[Opening SOURCE TEXT section]
Date: 2006-03-06 02:47 pm (UTC)
From: [identity profile] vriad-lee.livejournal.com
yes, what? i just have to agrree! about ilya especially, although in reality i know nothing about him/his childhood. but that total surprise - moving from our flat to that hell like in a matter of day, never realizing what happened until you are out of it in 8 years, and even then not realizing what happened, for years! the surprise of it! i don't know, i think i'm intentionally stupid sometimes, wishful thinking as a form of protection, i guess i took that from mother. because how blood-thirsty i would have been by now, if i didn't compensate all that screaming hell with some unrealistic self-deceiving goodness? or maybe i'm blood-thirsty by now anyway, i don't know

(no subject)

Date: 2006-03-06 03:03 pm (UTC)
From: [identity profile] emma-loy.livejournal.com
post-traumaic syndrome, we all suffer of it (excluding Anna maybe, and even here I'm not sure).

it is time to forget and move on as brain-shrinks say (at least in books and films they always do so).

you owe nothing to them and you owe nothing to that boy you were then either. you are not anything like a "complete new person" now but you have nothing to do with that boy too. it is like coming home from a war: you can't get away from it but you can't live with it as well. the trick is to find some ballance. onr day i just looked around and said to myself: "hey! look around! the war is over and you just never had time to notice it - you were busy fighting!"

the problem is, till you are still there you're still trying to find your place there and explain it all to yourself - torturing yourself in an empty room in the middle of nowhere. i tried to cope with Ilya forever; sometimes we even got "friendly". and the very day i so the war was over he just disappeared, walked away from my life, painlessly and (i think) forever - i got free from him at last, when i was 35 or something. till that day i was that girl he did things to, and it was me, not him, who didn't let the girl go, made her to return there again and again.

(no subject)

Date: 2006-03-06 03:36 pm (UTC)
From: [identity profile] vriad-lee.livejournal.com
yes, i understand that (more or less), but what scares me is that the memory of those things is vanishing. not some actual facts, events etc, but my own perspective at that time - because it was something concrete, and real for a long time, and then i did a lot to make it irrelevant, to find a new perspective, and when i more or less succeeded in that, i saw the old concepts vanishing and i can't quite remember how it all was, and i want to remember, because if you don't you turn into a shallower person. the perspective i had then, it was such a huge chunk of - i don't know, universe, and at some point it might be rendered completely obsolete. what i really would like to do is to return there is some form (no fuck i don't want to actually go to school again!) and reevaluate everything, because when i was actually going through it i misunderstood what happened, and drew very negative conclusions about some innocent - or neutral - things. like, for years i tried to paint everything white, keeping the bad stuff away from me, and then i had to paint it all black? do you know how that happens, when you're proved wrong in your extreme theory/ideology repeatedly, and then you are forced to accept the other extreme? in fact, i have dreams about that all the time, how i return to school and redefine everything, the only problem is that my new ideology (or whatever it might be called) isn't strong or comprehensive enough to accommodate all that hell that i created in myself at school. and the more i forget how it actually was, the less chance i have to understand what actually happened. but again, it's some low-level stuff, i don't know if you can change such things at all (although in fact i think you can). the way that school made me see the world is correct, in part. any outlook is correct, in part. but there are defining moment when you grab either the good stuff or the bad stuff, and that defines what your life is going to be from that point on. i can't prove my school cynicism wrong, because it wasn't wrong, it just was what it was, it was what i got, i just grabbed some wrong stuff at a wrong point.
[Closing SOURCE TEXT section]
QUESTIONS:
#1 Please rename "brain-shrinks" to "therapists" in a passage of the comment thread, beginning at the words "Date: 2006-03-06 03:03" and stopping after "always do so).".
#2 In the comment thread, at roughly what age does the emma-loy commenter say they finally got free from Ilya?
[Opening INFORMATION SUPPLIED section]
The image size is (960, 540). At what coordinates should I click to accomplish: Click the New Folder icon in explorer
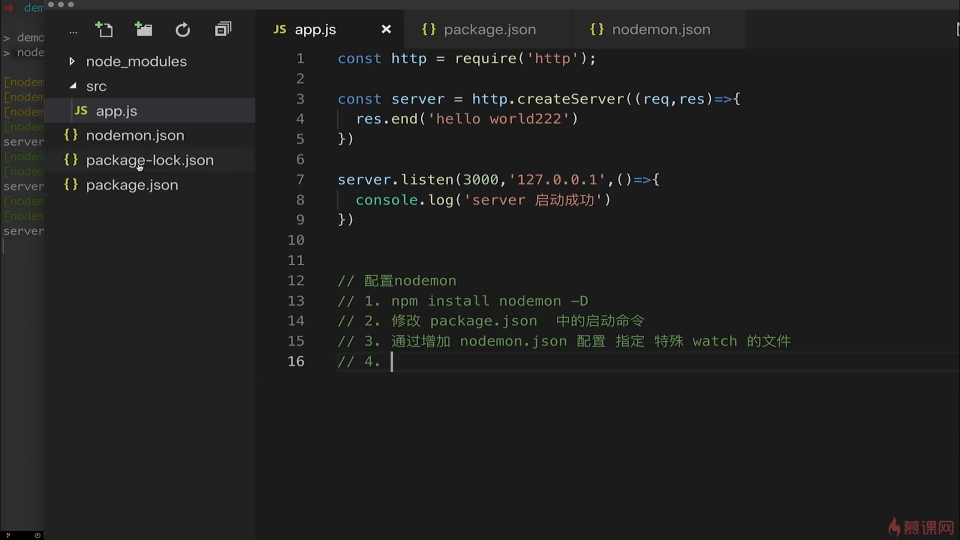tap(144, 30)
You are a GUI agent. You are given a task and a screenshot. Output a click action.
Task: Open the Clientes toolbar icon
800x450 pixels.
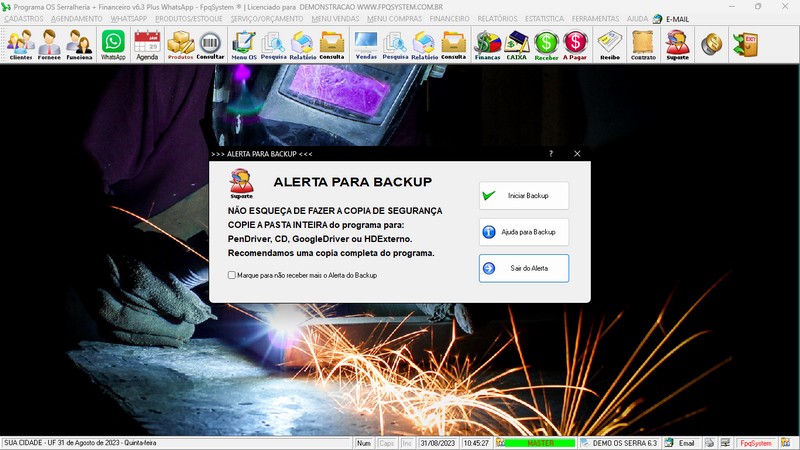20,44
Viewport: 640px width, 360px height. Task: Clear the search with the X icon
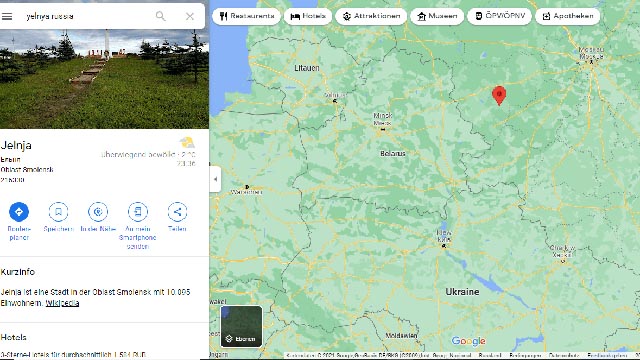[x=190, y=16]
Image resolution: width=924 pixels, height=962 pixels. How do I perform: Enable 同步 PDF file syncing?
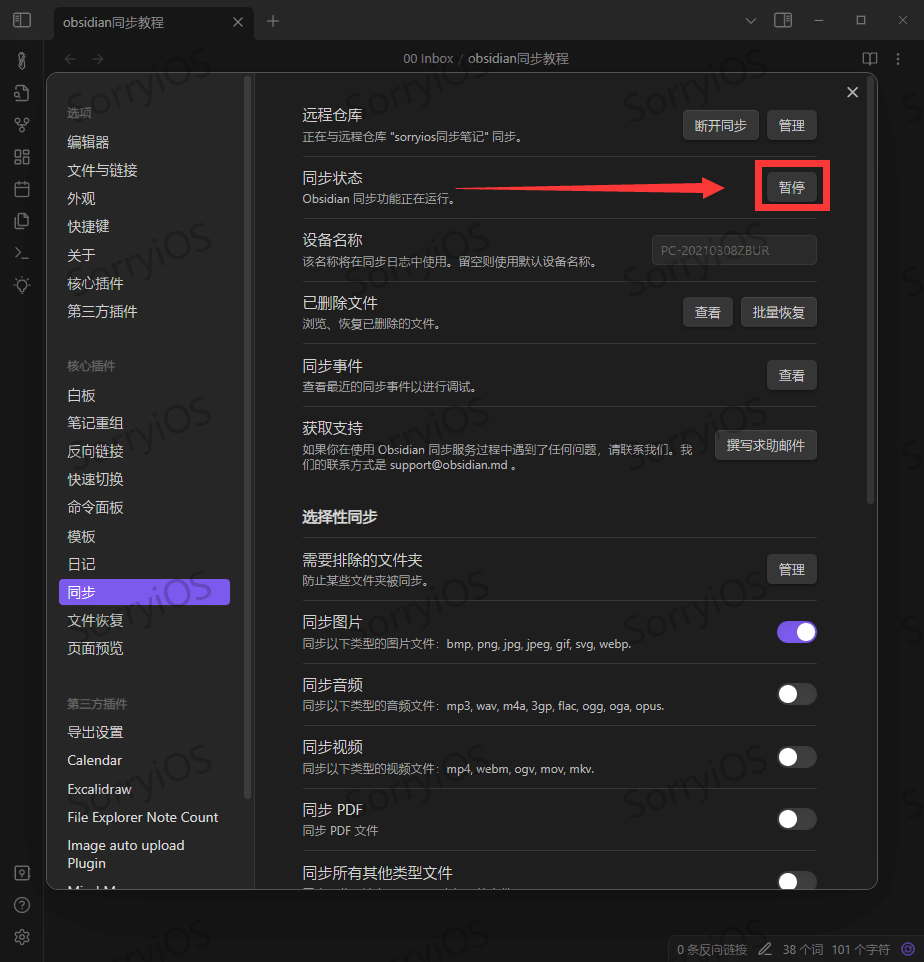[x=797, y=819]
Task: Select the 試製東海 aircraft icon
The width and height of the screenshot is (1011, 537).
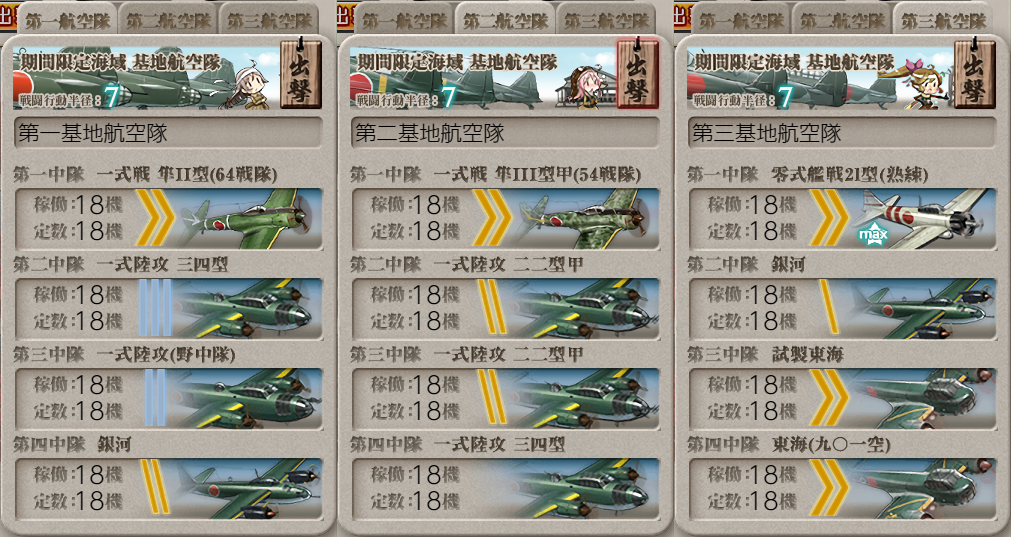Action: tap(922, 398)
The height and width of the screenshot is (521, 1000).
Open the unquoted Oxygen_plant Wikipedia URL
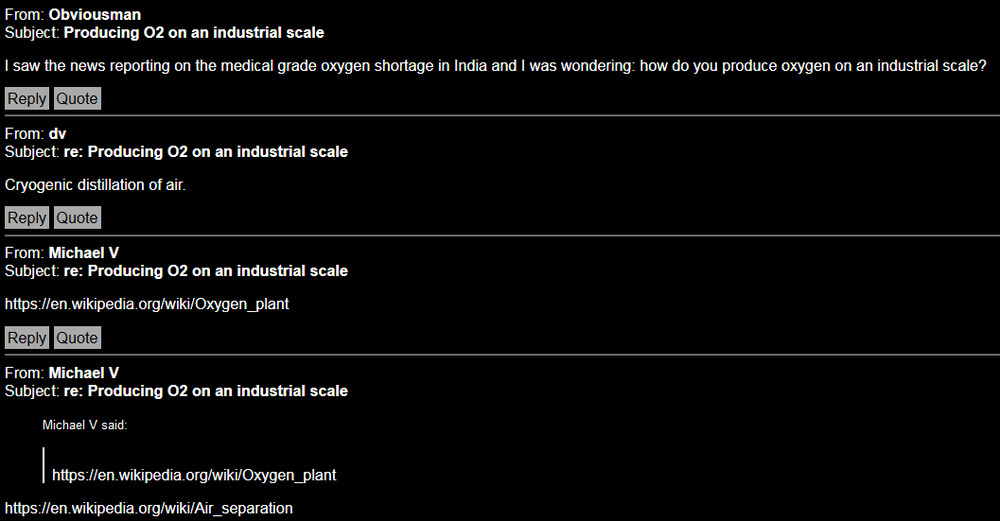click(147, 303)

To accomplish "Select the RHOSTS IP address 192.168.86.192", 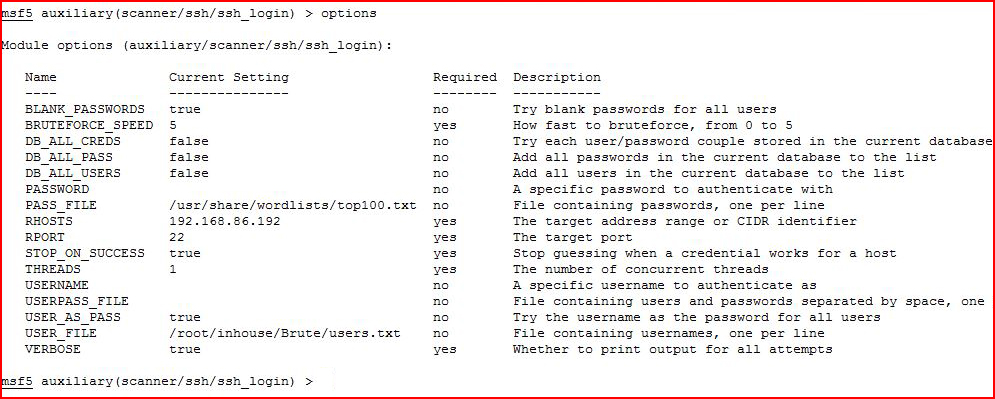I will [x=225, y=221].
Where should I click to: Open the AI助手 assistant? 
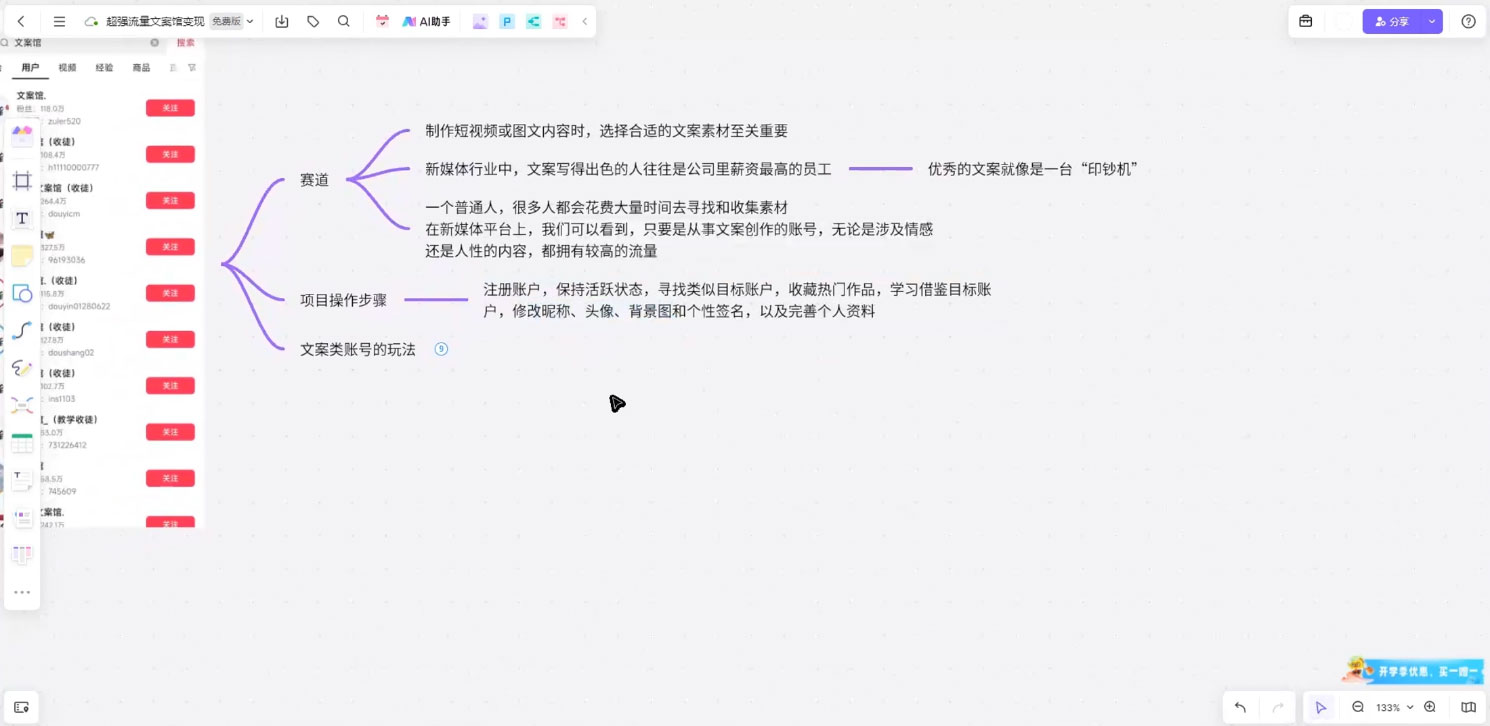(x=424, y=21)
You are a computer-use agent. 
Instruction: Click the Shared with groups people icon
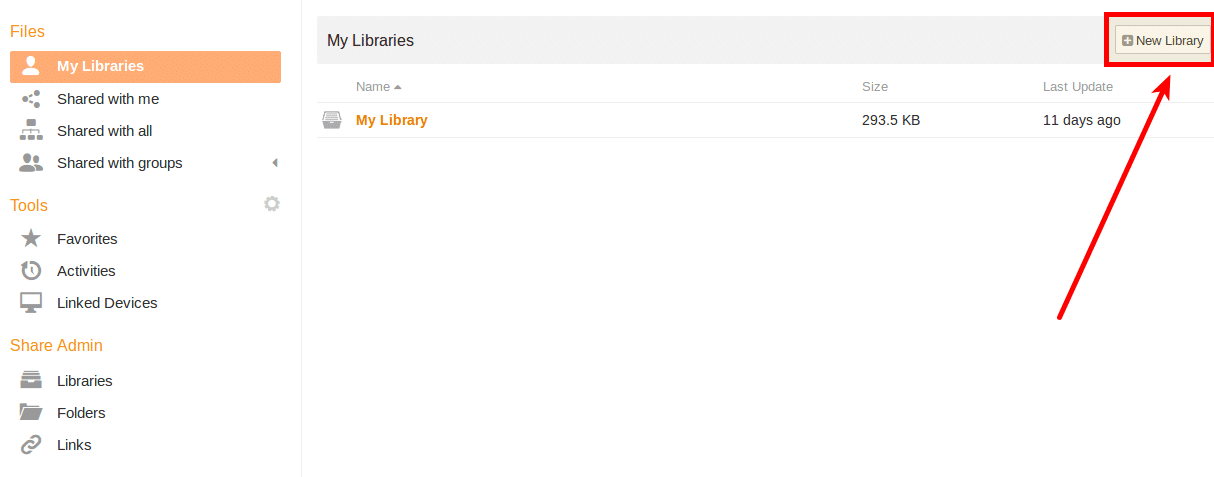click(31, 163)
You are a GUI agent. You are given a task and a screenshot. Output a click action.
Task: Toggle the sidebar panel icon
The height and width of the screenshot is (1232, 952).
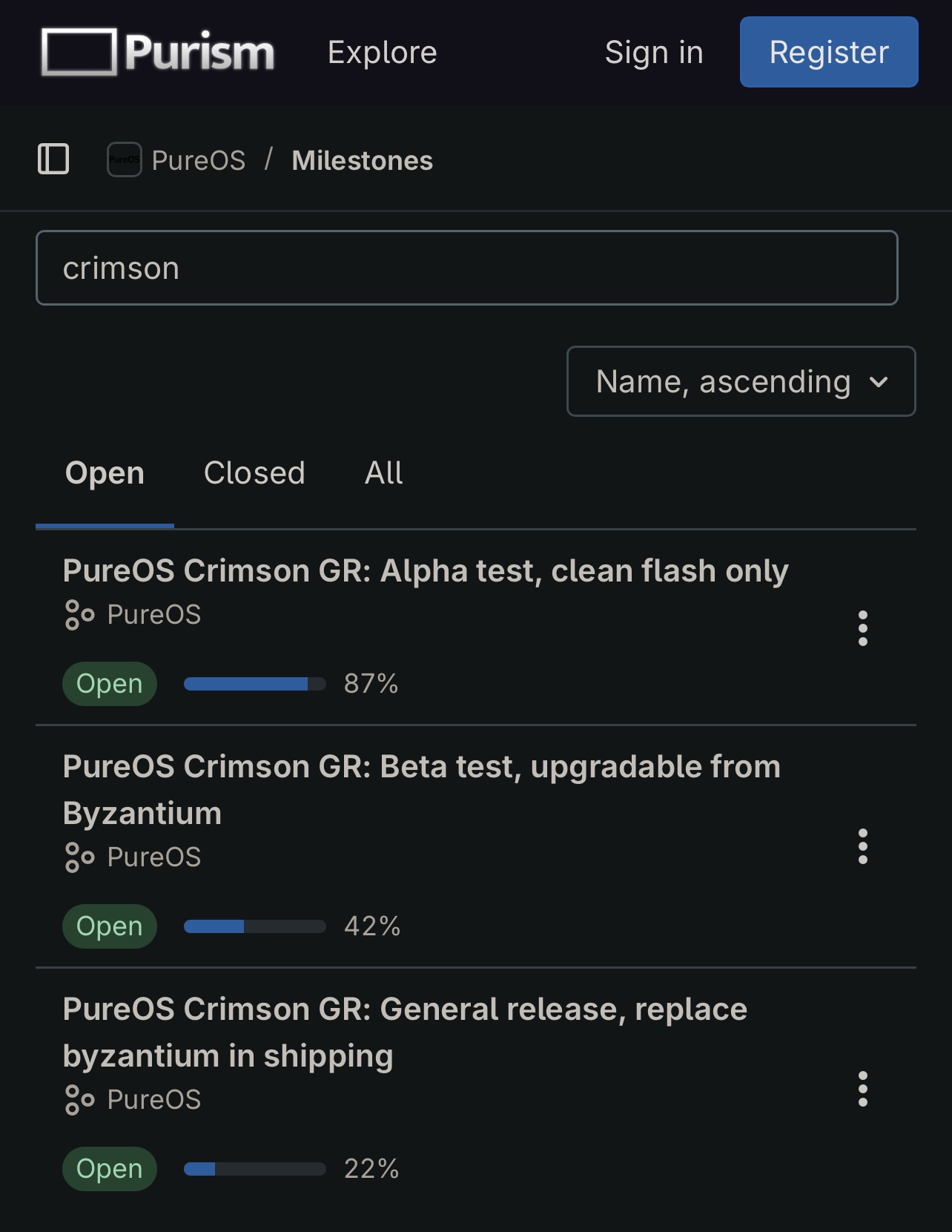[53, 159]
[Closing INFORMATION SUPPLIED section]
SET OF ANSWERS:
#1
Date: 2006-03-06 03:03 pm (UTC)
From: [identity profile] emma-loy.livejournal.com
post-traumaic syndrome, we all suffer of it (excluding Anna maybe, and even here I'm not sure).

it is time to forget and move on as therapists say (at least in books and films they always do so).

#2 At about 35.